Wednesday, January 19, 2011

Rosemary Mashed Sweet Potatoes with Shallots

Wow! Time has gotten away from me. Between the holidays and two active babies, I have been repeating some of my easiest, fastest recipes all holiday season. But it's time to start trying new things again! This Cooking Light recipe is a great use of sweet potatoes while they are in season.


Recipe Notes

Creamy mashed potatoes without butter or cream! I actually used less oil than the recipe calls for (did not drizzle any over the top).

Nutritional Information

202 calories - 6.3 g. fat - 2.9 g. protein - 34.9 g. carbs - 4.8 g. fiber


  • 2 tbsp + 2 tsp olive oil (I skipped the 2 tsp part)
  • 3/4 c. thinly-sliced shallots
  • 2 tsp brown sugar
  • 2 lb. sweet potatoes, peeled and diced
  • 1 tbsp fresh, chopped rosemary
  • 1/2 tsp coarse sea salt
  • 1/4 tsp black pepper


1. Heat 2 tbsp. oil in a skillet over low heat. Add shallots and cook for 5 minutes (stirring occasionally).
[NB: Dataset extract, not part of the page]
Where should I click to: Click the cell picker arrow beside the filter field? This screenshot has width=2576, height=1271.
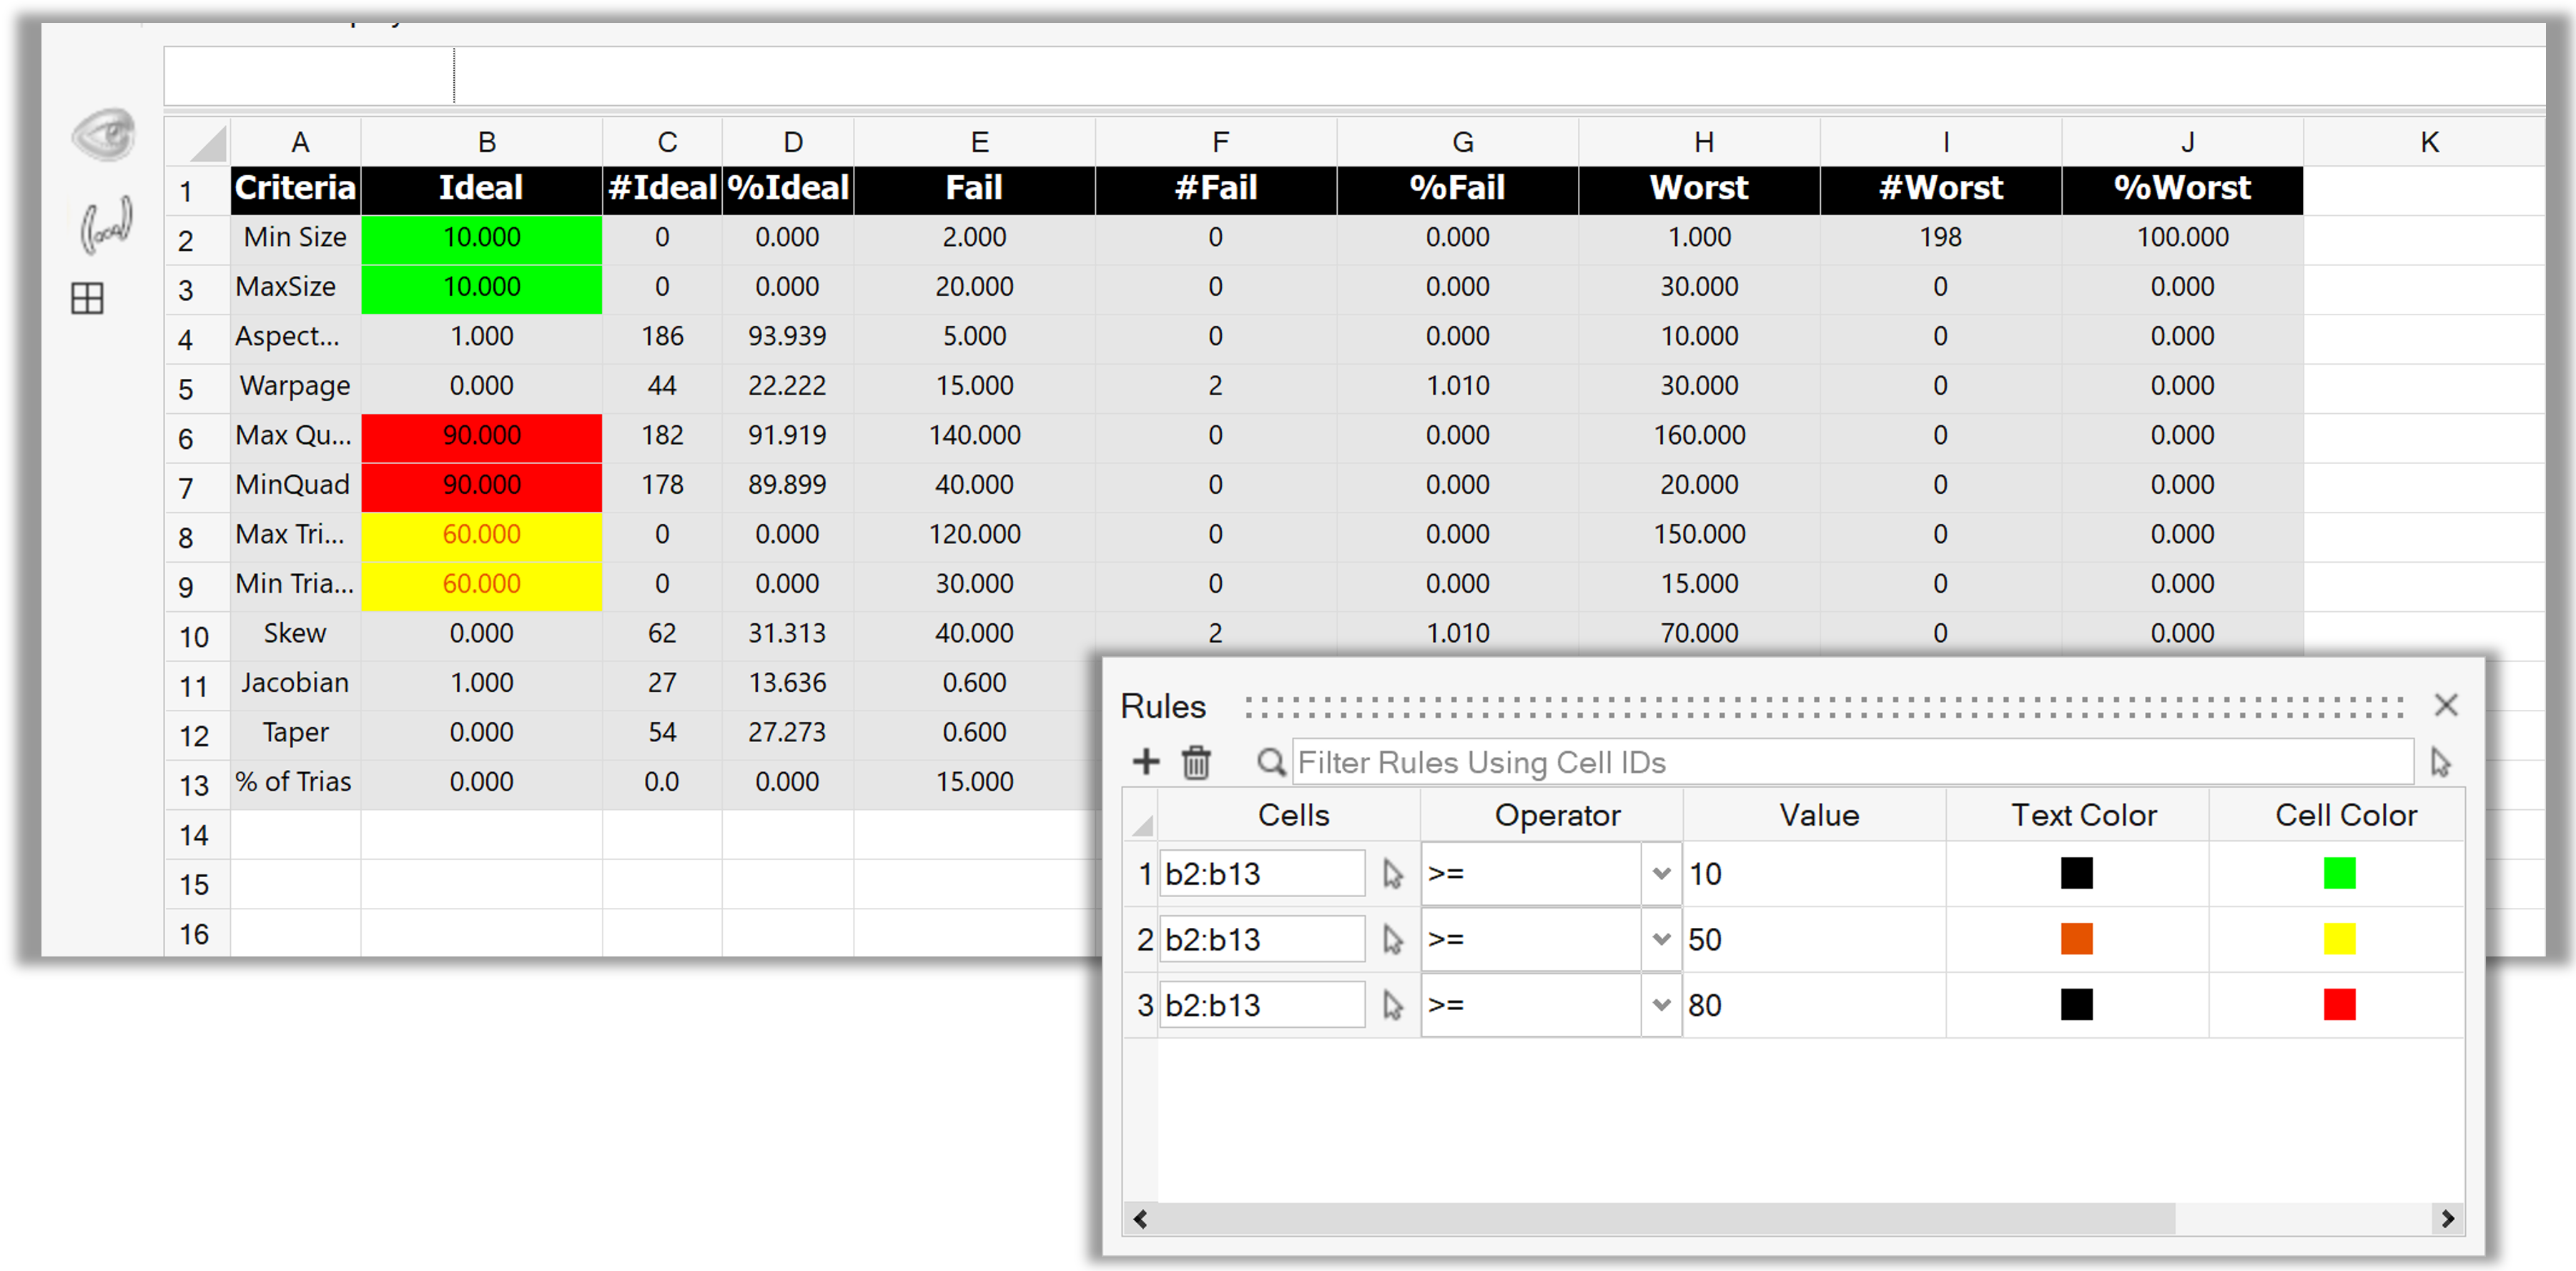pyautogui.click(x=2440, y=763)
2. Sprinkle with brown sugar and cook for 20 minutes more or until shallots are golden and caramelized.

3. Boil potatoes and cook for 8 minutes or until tender. Drain.

4. Place potatoes in a large bowl and beat with a mixer until smooth. Stir in rosemary, salt, and pepper and beat until well-blended.

5. Top with shallots and drizzle with remaining two tsp. oil, if desired.